| Aim |
Reproduce every item below word for word.

* Start Material provided *

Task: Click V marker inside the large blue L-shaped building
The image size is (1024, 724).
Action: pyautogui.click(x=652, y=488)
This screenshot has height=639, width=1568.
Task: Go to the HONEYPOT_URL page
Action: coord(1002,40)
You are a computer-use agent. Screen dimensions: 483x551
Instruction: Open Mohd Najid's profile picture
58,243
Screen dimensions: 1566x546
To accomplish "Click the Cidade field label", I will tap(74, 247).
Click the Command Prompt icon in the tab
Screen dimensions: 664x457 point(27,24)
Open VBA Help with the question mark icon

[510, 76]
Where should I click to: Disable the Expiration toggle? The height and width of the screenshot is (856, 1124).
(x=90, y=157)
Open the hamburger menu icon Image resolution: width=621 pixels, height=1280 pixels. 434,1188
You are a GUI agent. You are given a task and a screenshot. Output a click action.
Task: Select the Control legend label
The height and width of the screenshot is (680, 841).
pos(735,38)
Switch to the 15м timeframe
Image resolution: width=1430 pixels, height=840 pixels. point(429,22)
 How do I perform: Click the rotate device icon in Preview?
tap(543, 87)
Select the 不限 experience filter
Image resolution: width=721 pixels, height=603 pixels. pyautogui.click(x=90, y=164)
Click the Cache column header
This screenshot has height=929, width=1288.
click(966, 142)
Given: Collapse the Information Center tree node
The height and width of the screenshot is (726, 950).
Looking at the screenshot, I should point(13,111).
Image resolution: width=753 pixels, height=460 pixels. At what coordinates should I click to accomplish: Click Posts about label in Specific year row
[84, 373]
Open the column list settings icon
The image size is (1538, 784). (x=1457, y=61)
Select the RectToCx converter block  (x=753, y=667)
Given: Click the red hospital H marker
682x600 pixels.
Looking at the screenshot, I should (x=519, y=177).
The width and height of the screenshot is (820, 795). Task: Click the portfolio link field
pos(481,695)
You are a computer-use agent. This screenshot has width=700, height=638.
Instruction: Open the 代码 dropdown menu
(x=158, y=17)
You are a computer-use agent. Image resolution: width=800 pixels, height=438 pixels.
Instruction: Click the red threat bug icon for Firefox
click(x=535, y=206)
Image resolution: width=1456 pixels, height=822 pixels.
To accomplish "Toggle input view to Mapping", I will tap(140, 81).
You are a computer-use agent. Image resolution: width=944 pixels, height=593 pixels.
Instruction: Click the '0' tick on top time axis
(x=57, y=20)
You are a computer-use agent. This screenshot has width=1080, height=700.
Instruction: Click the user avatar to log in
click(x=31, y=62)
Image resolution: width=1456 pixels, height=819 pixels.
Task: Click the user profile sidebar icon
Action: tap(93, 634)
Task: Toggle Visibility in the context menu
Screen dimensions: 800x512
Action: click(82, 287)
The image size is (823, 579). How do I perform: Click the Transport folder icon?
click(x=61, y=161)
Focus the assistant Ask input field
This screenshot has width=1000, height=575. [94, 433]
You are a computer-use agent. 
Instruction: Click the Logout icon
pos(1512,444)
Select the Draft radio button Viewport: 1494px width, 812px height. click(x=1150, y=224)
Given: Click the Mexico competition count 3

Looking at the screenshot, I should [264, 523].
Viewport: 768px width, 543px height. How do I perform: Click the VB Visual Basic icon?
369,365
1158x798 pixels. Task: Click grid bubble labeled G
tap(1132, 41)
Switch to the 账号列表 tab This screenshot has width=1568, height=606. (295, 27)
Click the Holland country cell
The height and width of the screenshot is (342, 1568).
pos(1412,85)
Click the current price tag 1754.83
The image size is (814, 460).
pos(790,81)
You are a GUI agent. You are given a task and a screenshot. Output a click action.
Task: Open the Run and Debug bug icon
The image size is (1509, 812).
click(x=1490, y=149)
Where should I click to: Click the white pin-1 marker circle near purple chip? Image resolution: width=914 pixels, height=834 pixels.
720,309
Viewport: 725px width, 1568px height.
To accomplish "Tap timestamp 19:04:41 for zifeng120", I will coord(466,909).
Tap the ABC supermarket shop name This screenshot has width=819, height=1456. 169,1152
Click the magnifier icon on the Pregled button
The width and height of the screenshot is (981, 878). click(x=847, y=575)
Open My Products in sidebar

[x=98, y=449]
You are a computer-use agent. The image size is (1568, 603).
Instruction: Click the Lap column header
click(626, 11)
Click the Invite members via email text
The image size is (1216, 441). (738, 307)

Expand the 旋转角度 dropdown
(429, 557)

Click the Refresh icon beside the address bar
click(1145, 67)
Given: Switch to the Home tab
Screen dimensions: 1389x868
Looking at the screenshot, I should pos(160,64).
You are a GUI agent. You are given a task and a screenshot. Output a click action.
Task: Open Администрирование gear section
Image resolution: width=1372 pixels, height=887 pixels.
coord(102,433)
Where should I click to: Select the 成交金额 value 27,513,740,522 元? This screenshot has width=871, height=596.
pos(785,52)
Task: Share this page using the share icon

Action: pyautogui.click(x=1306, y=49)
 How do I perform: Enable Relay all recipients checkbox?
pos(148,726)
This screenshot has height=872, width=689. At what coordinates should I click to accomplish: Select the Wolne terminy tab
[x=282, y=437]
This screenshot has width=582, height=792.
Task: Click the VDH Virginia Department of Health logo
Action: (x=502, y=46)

* End Material provided *

| Response for this exercise |
Task: Click V marker inside the large blue L-shaped building
The image size is (1024, 724).
Action: pyautogui.click(x=652, y=488)
This screenshot has height=639, width=1568.
Task: Go to the HONEYPOT_URL page
Action: coord(1002,40)
You are a computer-use agent. Screen dimensions: 483x551
Instruction: Open Mohd Najid's profile picture
58,243
Screen dimensions: 1566x546
To accomplish "Click the Cidade field label", I will tap(74, 247).
Click the Command Prompt icon in the tab
Screen dimensions: 664x457 point(27,24)
Open VBA Help with the question mark icon

[510, 76]
Where should I click to: Disable the Expiration toggle? The height and width of the screenshot is (856, 1124).
(x=90, y=157)
Open the hamburger menu icon Image resolution: width=621 pixels, height=1280 pixels. 434,1188
You are a GUI agent. You are given a task and a screenshot. Output a click action.
Task: Select the Control legend label
The height and width of the screenshot is (680, 841).
pos(735,38)
Switch to the 15м timeframe
Image resolution: width=1430 pixels, height=840 pixels. point(429,22)
 How do I perform: Click the rotate device icon in Preview?
tap(543, 87)
Select the 不限 experience filter
Image resolution: width=721 pixels, height=603 pixels. pyautogui.click(x=90, y=164)
Click the Cache column header
This screenshot has height=929, width=1288.
click(966, 142)
Given: Collapse the Information Center tree node
The height and width of the screenshot is (726, 950).
Looking at the screenshot, I should point(13,111).
Image resolution: width=753 pixels, height=460 pixels. At what coordinates should I click to accomplish: Click Posts about label in Specific year row
[84, 373]
Open the column list settings icon
The image size is (1538, 784). (x=1457, y=61)
Select the RectToCx converter block  (x=753, y=667)
Given: Click the red hospital H marker
682x600 pixels.
Looking at the screenshot, I should (x=519, y=177).
The width and height of the screenshot is (820, 795). Task: Click the portfolio link field
pos(481,695)
You are a computer-use agent. This screenshot has width=700, height=638.
Instruction: Open the 代码 dropdown menu
(x=158, y=17)
You are a computer-use agent. Image resolution: width=800 pixels, height=438 pixels.
Instruction: Click the red threat bug icon for Firefox
click(x=535, y=206)
Image resolution: width=1456 pixels, height=822 pixels.
To accomplish "Toggle input view to Mapping", I will tap(140, 81).
You are a computer-use agent. Image resolution: width=944 pixels, height=593 pixels.
Instruction: Click the '0' tick on top time axis
(x=57, y=20)
You are a computer-use agent. This screenshot has width=1080, height=700.
Instruction: Click the user avatar to log in
click(x=31, y=62)
Image resolution: width=1456 pixels, height=819 pixels.
Task: Click the user profile sidebar icon
Action: tap(93, 634)
Task: Toggle Visibility in the context menu
Screen dimensions: 800x512
Action: click(82, 287)
The image size is (823, 579). How do I perform: Click the Transport folder icon?
click(x=61, y=161)
Focus the assistant Ask input field
This screenshot has width=1000, height=575. [94, 433]
You are a computer-use agent. 
Instruction: Click the Logout icon
pos(1512,444)
Select the Draft radio button Viewport: 1494px width, 812px height. click(x=1150, y=224)
Given: Click the Mexico competition count 3

Looking at the screenshot, I should [264, 523].
Viewport: 768px width, 543px height. How do I perform: Click the VB Visual Basic icon?
369,365
1158x798 pixels. Task: Click grid bubble labeled G
tap(1132, 41)
Switch to the 账号列表 tab This screenshot has width=1568, height=606. (295, 27)
Click the Holland country cell
The height and width of the screenshot is (342, 1568).
pos(1412,85)
Click the current price tag 1754.83
The image size is (814, 460).
pos(790,81)
You are a GUI agent. You are given a task and a screenshot. Output a click action.
Task: Open the Run and Debug bug icon
The image size is (1509, 812).
click(x=1490, y=149)
Where should I click to: Click the white pin-1 marker circle near purple chip? Image resolution: width=914 pixels, height=834 pixels.
720,309
Viewport: 725px width, 1568px height.
To accomplish "Tap timestamp 19:04:41 for zifeng120", I will coord(466,909).
Tap the ABC supermarket shop name This screenshot has width=819, height=1456. 169,1152
Click the magnifier icon on the Pregled button
The width and height of the screenshot is (981, 878). click(x=847, y=575)
Open My Products in sidebar

[x=98, y=449]
You are a computer-use agent. The image size is (1568, 603).
Instruction: Click the Lap column header
click(626, 11)
Click the Invite members via email text
The image size is (1216, 441). (738, 307)

Expand the 旋转角度 dropdown
(429, 557)

Click the Refresh icon beside the address bar
click(1145, 67)
Given: Switch to the Home tab
Screen dimensions: 1389x868
Looking at the screenshot, I should pos(160,64).
You are a GUI agent. You are given a task and a screenshot. Output a click action.
Task: Open Администрирование gear section
Image resolution: width=1372 pixels, height=887 pixels.
coord(102,433)
Where should I click to: Select the 成交金额 value 27,513,740,522 元? This screenshot has width=871, height=596.
pos(785,52)
Task: Share this page using the share icon

Action: pyautogui.click(x=1306, y=49)
 How do I perform: Enable Relay all recipients checkbox?
pos(148,726)
This screenshot has height=872, width=689. At what coordinates should I click to accomplish: Select the Wolne terminy tab
[x=282, y=437]
This screenshot has width=582, height=792.
Task: Click the VDH Virginia Department of Health logo
Action: (x=502, y=46)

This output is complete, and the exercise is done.